Hasta que la Agencia Internacional para la Investigación del Cáncer (IARC) de las Naciones Unidas contradijo la norma: el herbicida –el producto estrella de Monsanto y el plaguicida más utilizado en el mundo– es genotóxico, cancerígeno para los animales y "probable cancerígeno para el hombre". La divergencia se explica por una simple razón: las agencias que habilitaban el glifosato recababan información proporcionada por Monsanto, mientras que la IARC carecía del acceso a sus datos confidenciales. Las observaciones científicas eran materia de interés para la firma implicada.

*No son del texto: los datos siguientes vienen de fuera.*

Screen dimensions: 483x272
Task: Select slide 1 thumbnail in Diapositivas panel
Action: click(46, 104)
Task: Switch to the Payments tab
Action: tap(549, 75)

Así nacieron los "Monsanto Papers". A lo largo de miles de documentos internos indagados por el medio francés Le Monde y desclasificados por un juez de San Francisco, Estados Unidos, se comprobó que la multinacional semillera manipuló los informes de expertos presuntamente independientes que evaluaban el glifosato. Los empleados de Monsanto eran los escritores fantasmas de los organismos que debían controlarlos. Ahora Francia y otros países europeos reclaman la prohibición del glifosato.

En simultáneo, hay especialistas que afirman que Argentina es el laboratorio de Monsanto. Con el consabido silencio cómplice, según la periodista francesa Marie Monique Robin, autora de "El mundo según Monsanto", el país "es el alumno predilecto de la multinacional semillera".